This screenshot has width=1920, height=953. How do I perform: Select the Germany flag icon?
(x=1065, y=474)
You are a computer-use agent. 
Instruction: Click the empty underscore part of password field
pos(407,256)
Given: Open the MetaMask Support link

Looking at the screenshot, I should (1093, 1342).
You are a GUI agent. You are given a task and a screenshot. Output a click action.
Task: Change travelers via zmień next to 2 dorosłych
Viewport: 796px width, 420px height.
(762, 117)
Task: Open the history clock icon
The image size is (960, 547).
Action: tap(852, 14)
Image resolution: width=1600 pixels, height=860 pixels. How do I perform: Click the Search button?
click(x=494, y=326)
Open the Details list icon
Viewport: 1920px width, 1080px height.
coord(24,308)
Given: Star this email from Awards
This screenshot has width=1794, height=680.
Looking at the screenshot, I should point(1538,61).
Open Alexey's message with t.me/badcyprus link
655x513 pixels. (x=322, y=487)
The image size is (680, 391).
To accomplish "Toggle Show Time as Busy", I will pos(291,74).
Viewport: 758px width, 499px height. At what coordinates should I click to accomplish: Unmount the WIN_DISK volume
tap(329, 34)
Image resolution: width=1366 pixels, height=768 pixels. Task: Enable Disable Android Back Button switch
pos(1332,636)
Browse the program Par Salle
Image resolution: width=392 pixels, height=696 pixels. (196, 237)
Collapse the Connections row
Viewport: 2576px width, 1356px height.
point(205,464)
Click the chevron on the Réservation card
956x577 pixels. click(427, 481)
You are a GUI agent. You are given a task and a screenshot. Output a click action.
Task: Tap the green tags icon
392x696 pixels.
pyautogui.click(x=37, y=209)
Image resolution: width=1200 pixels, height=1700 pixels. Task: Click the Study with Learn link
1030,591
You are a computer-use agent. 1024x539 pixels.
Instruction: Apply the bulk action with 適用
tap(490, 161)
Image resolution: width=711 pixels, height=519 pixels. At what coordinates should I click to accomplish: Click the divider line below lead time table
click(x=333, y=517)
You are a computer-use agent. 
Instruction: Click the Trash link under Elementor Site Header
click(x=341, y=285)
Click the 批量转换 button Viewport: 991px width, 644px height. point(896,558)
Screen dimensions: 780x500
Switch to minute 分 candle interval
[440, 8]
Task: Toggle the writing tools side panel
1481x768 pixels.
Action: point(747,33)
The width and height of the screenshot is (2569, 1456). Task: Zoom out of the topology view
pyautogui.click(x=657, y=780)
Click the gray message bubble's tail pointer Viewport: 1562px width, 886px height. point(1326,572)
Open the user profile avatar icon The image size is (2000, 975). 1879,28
********
• Goal:
Extract every line of the material above that contains the string "link", treating uppercase and lowercase letters as distinct.

• Solution to this problem:
Given: Open the MetaMask Support link
Open Alexey's message with t.me/badcyprus link
Image resolution: width=1200 pixels, height=1700 pixels. Task: Click the Study with Learn link
Instruction: Click the Trash link under Elementor Site Header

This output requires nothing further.